EXERCISE BRIEF – Would you go through the records below and copy each line with the string "Locate"?

PROVIDED MATERIAL –
------------------------------------------------
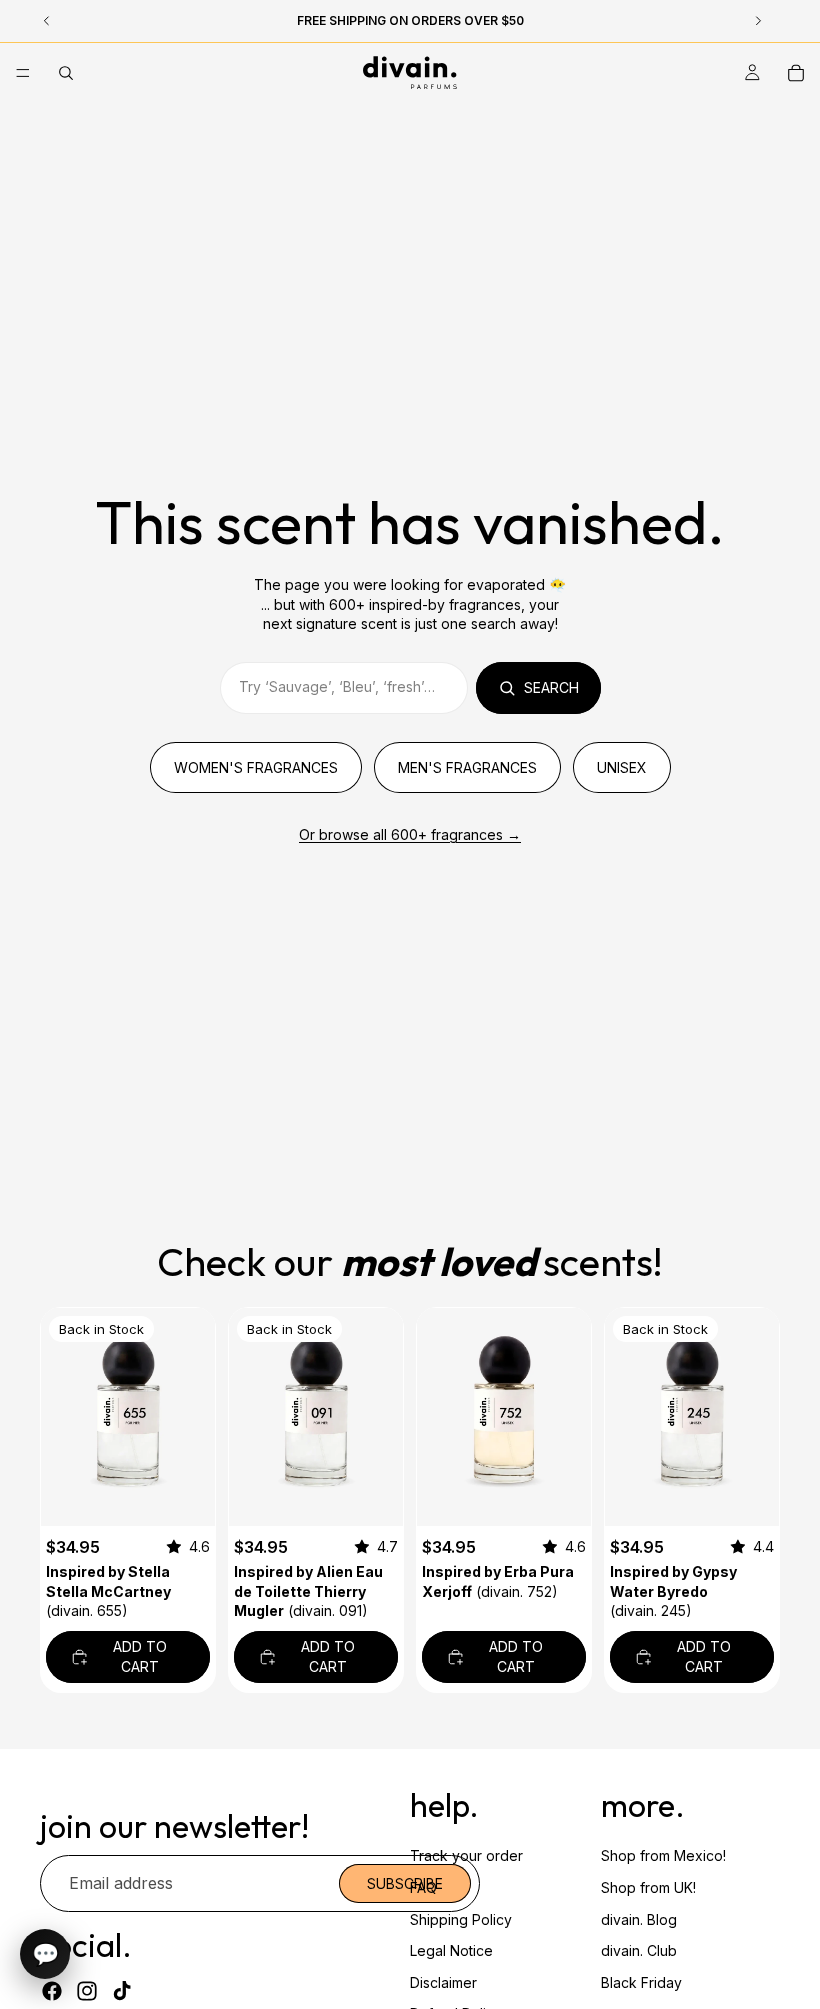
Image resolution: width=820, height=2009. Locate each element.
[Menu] (23, 73)
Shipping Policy (461, 1919)
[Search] (66, 73)
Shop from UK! (648, 1887)
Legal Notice (451, 1950)
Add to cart (140, 1656)
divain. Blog (639, 1919)
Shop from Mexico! (663, 1855)
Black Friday (641, 1982)
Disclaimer (443, 1982)
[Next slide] (381, 1417)
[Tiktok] (122, 1991)
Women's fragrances (256, 767)
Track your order (466, 1855)
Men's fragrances (467, 767)
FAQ (423, 1887)
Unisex (622, 767)
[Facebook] (52, 1991)
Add (201, 1494)
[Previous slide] (251, 1417)
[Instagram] (87, 1991)
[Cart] (796, 73)
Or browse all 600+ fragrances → (410, 834)
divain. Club (639, 1950)
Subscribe (405, 1883)
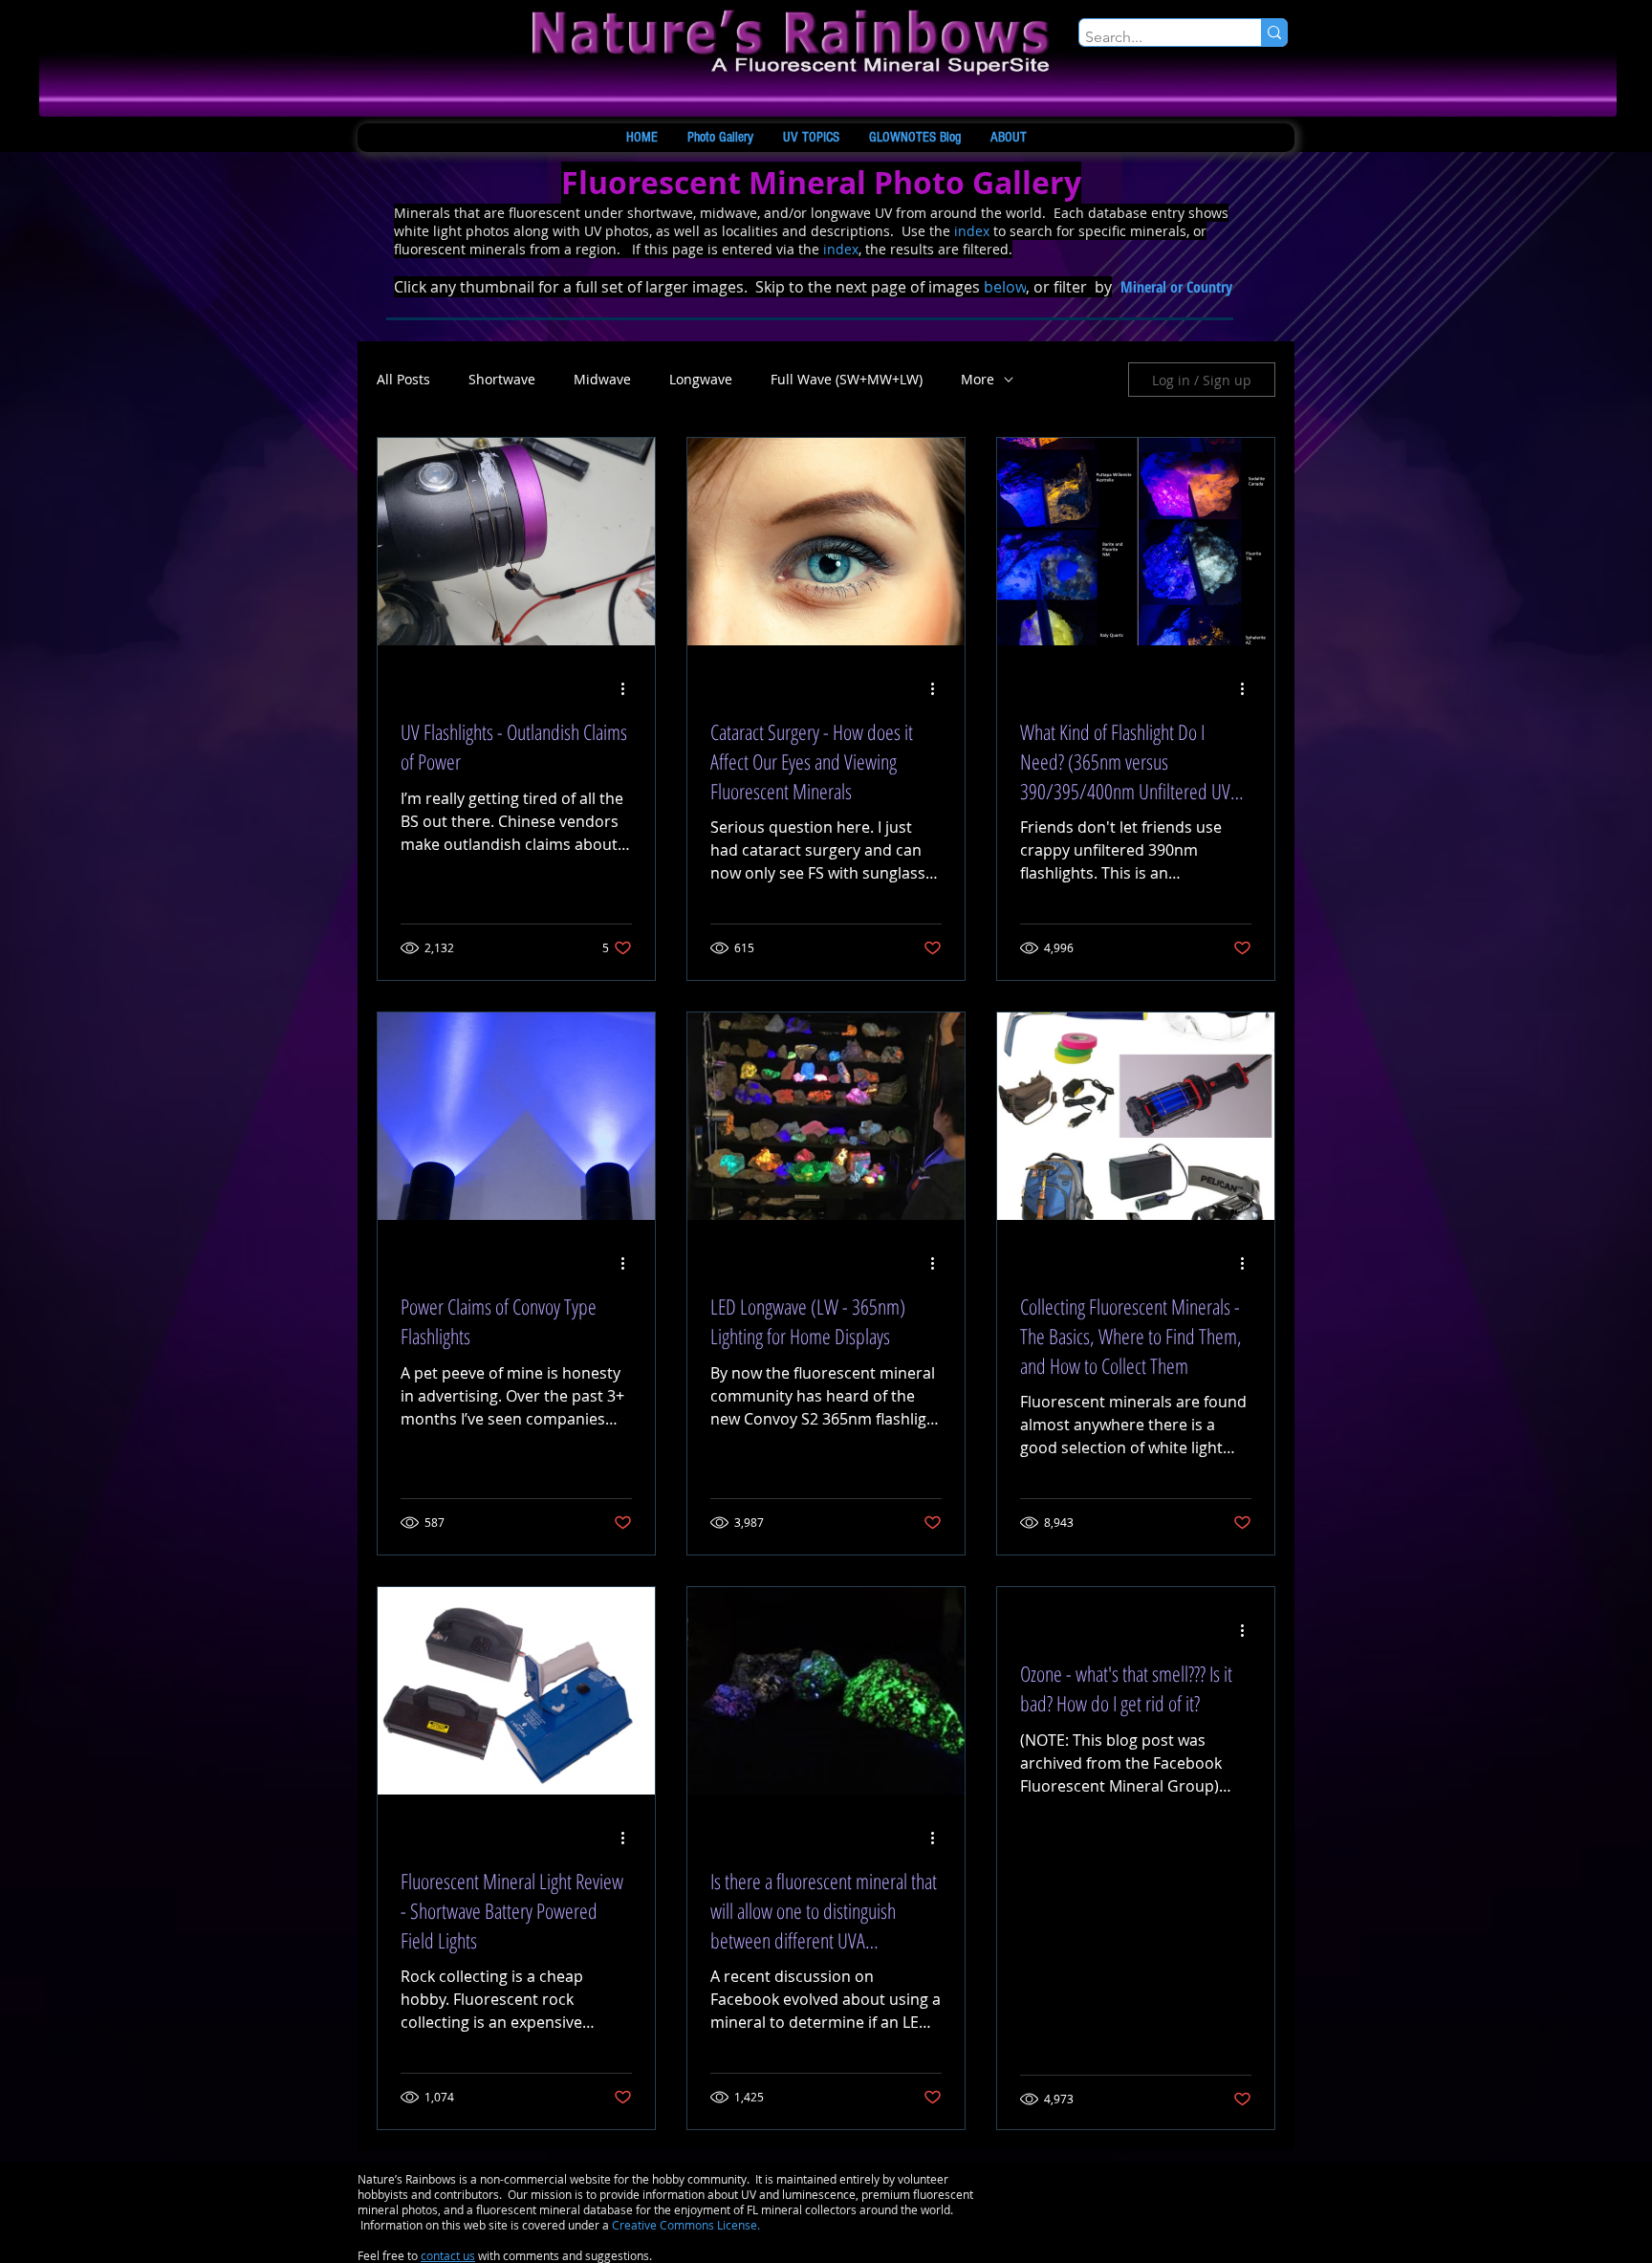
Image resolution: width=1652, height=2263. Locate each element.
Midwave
------------------------------------------------
THE COMPLETED TASK –
Image resolution: width=820, height=2009. Locate each element.
Image resolution: width=1652, height=2263. Locate each element.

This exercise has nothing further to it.